We see Ams start to doubt herself. One scene that really unsettled me for being exactly what my ex would do concerned Ams getting dressed for a works drink party. She puts on a red dress that’s off the shoulder and Sophie thinks she looks pretty. Matty agrees, but wonders whether she might want to wear something ‘less showy’ for a party her boss is attending. She has a black tunic, but it’s a bit frumpy. She puts on the black and leaves for her party and once she’s gone Sophie challenges him. She thought her mum looked pretty in the red. ‘Me too’ Matty replied, commenting that she ought to have more confidence in herself. It’s subtle, but it has Ams doubting her judgement and is driving a wedge between her and her daughter. He encourages Sophie in rebellion and cheeky come backs. Sophie’s fear that he will leave like her father, is a easy thing to exploit and he does. He uses Sophie to pile shame on her mother when she’s ‘demanding’ which translates as Ams asking for her needs to be met. I found his manipulation of Sophie uncomfortable reading, but Sophie presents it differently. She blames her burgeoning hormones and admits it might have been an unconscious desire to draw him to her and isolate her mother. It’s perhaps the success of this bonding process that makes Matty think he can push the boundaries; to exploit her age and natural curiosity in an uncomfortable and completely inappropriate way.

In between Sophie’s story, are contemporary opinions of Matty Melgren and those around him. There are also the terrible facts about the murders and the female victims who are otherwise eclipsed by the fascination into how the killer’s mind worked. I loved the way the author would juxtapose events to place a spotlight on the killings. It brought up a feeling of revulsion, even though the two events are really unrelated. What Sophie and Ams were doing while these murders took place has no connection, but somehow we feel it and it’s a technique many newspapers use to push their agenda. Ams is creaming butter and sugar to make a birthday cake, with the radio playing in the background reporting that two more bodies had been found strangled by their underwear and one almost decapitated by a shovel. Sophie connects the timing years later. Matty suggested that they celebrate Sophie’s birthday properly and make a fuss. Ams thinks that she’s creating patterns that weren’t there, but it’s easy to see why. She’s remembering them, obliviously celebrating her birthday, while two women lay brutalised and their killer was sat charming her school friends.

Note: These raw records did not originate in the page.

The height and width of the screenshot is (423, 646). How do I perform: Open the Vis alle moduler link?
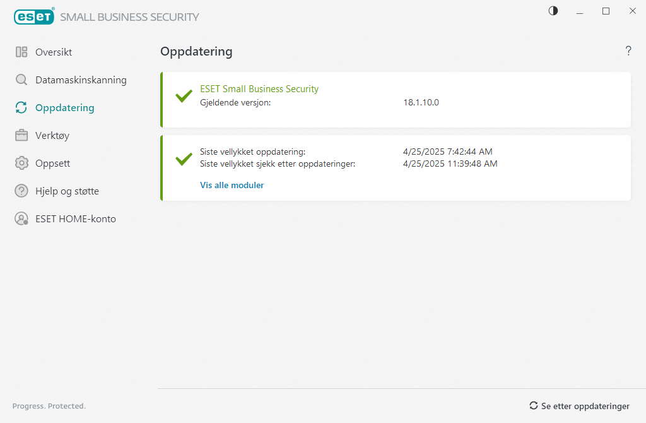click(x=232, y=185)
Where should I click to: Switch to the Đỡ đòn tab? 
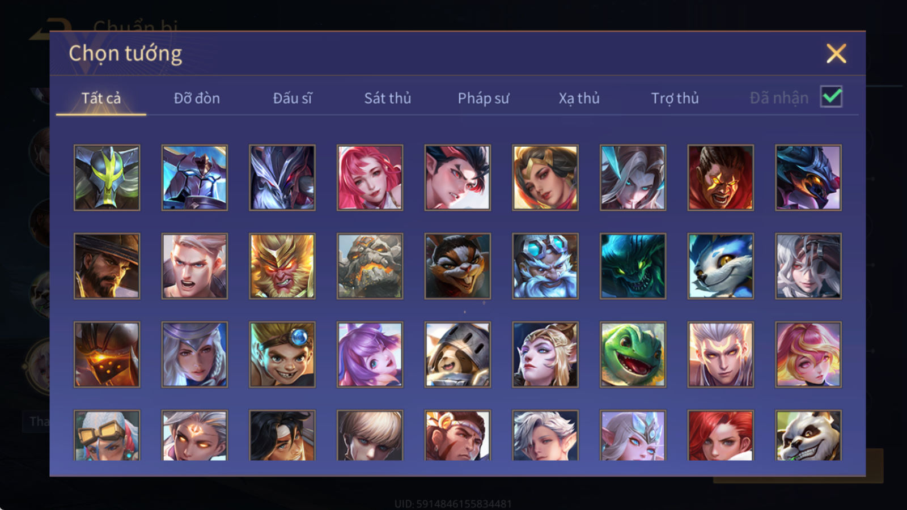click(x=197, y=98)
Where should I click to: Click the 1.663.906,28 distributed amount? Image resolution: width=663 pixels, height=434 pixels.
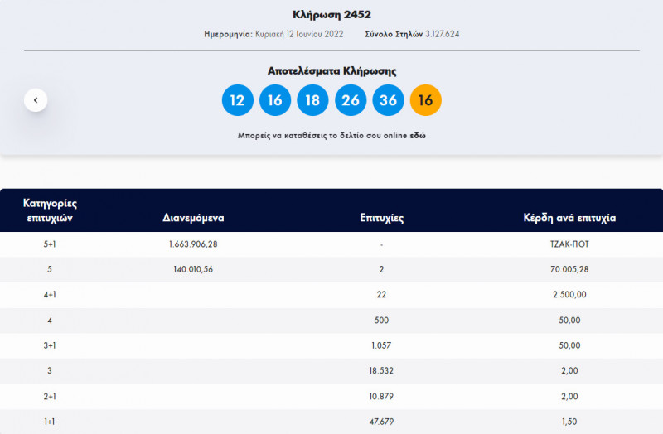(192, 244)
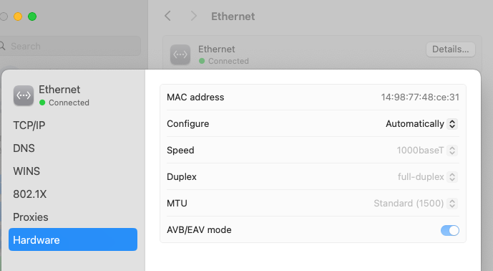493x271 pixels.
Task: Open the MTU Standard (1500) dropdown
Action: pos(416,204)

Sophie couldn’t possibly have known, but she’s heard so much criticism over the years that she’s internalised it. Why didn’t she know? They must have been stupid not to see it. She’s still being manipulated and gaslighted, this time by the press and general public. The tension builds, compelling the reader on towards a resolution to Sophie’s musings and to her scheduled prison visit. It’s an insight into how murder destroys two families, that of the victim but also that of the murderer. Being left with all these internal questions and a sort of survivor’s guilt. I wondered whether it is ever possible to go through an experience like this and trust a man again. Would Sophie have been able to live a normal life after this experience in her formative years? Victoria Selman has written a novel that made me feel so many different things and had enough psychological trauma to keep a counsellor like me thinking long after the book was closed. She also deserves congratulations for concluding it in a way I never saw coming.

Published by Quercus 7th July 2022

Meet The Author

Victoria Selman is the author of the critically acclaimed Ziba MacKenzie series. Her debut novel, Blood for Blood, was shortlisted for the prestigious CWA Debut Dagger Award and an Amazon Charts #1 bestseller for five weeks, selling over half a million copies. 

Victoria has written for the Independent, co-hosts Crime Time FM with critics, Barry Forshaw and Paul Burke, compiles the Afraid of the Light charity anthology series and was shortlisted for the 2021 CWA Short Story Dagger Award.

Her first standalone thriller, TRULY DARKLY DEEPLY, is being published by Quercus in July 2022.